Extending the rally for the fourth straight session, the 50-share Nifty touched an all time high of 9,008.4 before settling the session with gains of 39.50 points at 8,996.25. The 30-share Sensex also remained in positive territory, ending 134.59 points at 29,593.73.

Experts believe that the positive announcements in the budget has started reflecting in to the investors' sentiment. Leading the upsurge, RIL shares jumped 4.1% to end at Rs 900.15. Foreign brokerage firm CLSA has said that Reliance Industries, which has highest weightage on the bourses, could report a record profit in the March quarter, thereby boosting the overall sentiment. A media report also said that LIC has increased its stake in RIL by 2.1%.

Other shares such as TCS gained 3.6%, Cipla rose 2.2% and HDFC was up 2.1%.

The advance decline ration stood at 29:21 with a positive bias. As per provisional data, FIIs infused another Rs 773 crore in the cash market clocking Rs 6,501 crore in the last five trading sessions. On the other hand, direct institutional investors (DIIs) sold shares worth Rs 303.88 crore on Tuesday.

The Union budget 2015 presented on Saturday had significant positive announcements for the markets, one being deferment of General anti avoidance rule (GAAR) and the scrapping of Minimum alternate tax (MAT) for foreign investors, say analysts.

Ambareesh Baliga, independent market expert, said, budget had positive announcements from the investment angle which will lead to more money coming into the system."

The FM also did away with the distinction between foreign institutional investors and foreign direct investment thus increasing the scope of more investment into India. The finance minister also announced reforms for the infrastructure sector. The budget proposed a seed capital of Rs 20,000 crore for National investment fund while an amount of Rs 75,000 crore was recommended to give a boost to investment in the infra sector.

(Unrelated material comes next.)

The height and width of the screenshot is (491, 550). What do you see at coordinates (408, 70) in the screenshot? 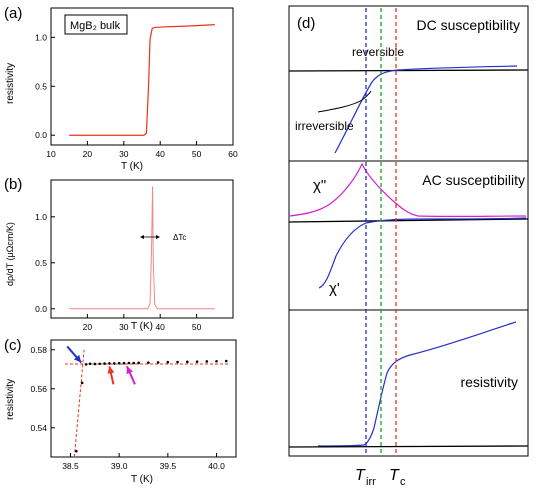
I see `panel-d-dc-baseline` at bounding box center [408, 70].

Prashant Prabhkaran, president, retail broking, IndiaInfoline said, "The FM has made sure that the foreign money doesn't leave the shores of India. The containment of the fiscal deficit and current account deficit has also improved the sentiments of the investors which will help the markets to remain robust."

India VIX, the index measuring the volatility, stood at 15.4925, coming down significantly from the levels of 21 before the budget. It can be noted that the VIX and the stock index have an inverse relation.

Chandan Taparia, technical and derivatives analyst, Anand Rathi, said, "Fresh put writing is seen at strike price of 8600-9000, which signifies that the risk of going long has reduced. Also, the call writing is unwinding at 9000 levels indicating that there can be an upmove from these levels."

The immediate resistance for Nifty is at 9100-9150 levels while the support level remains at 8880, adds Taparia.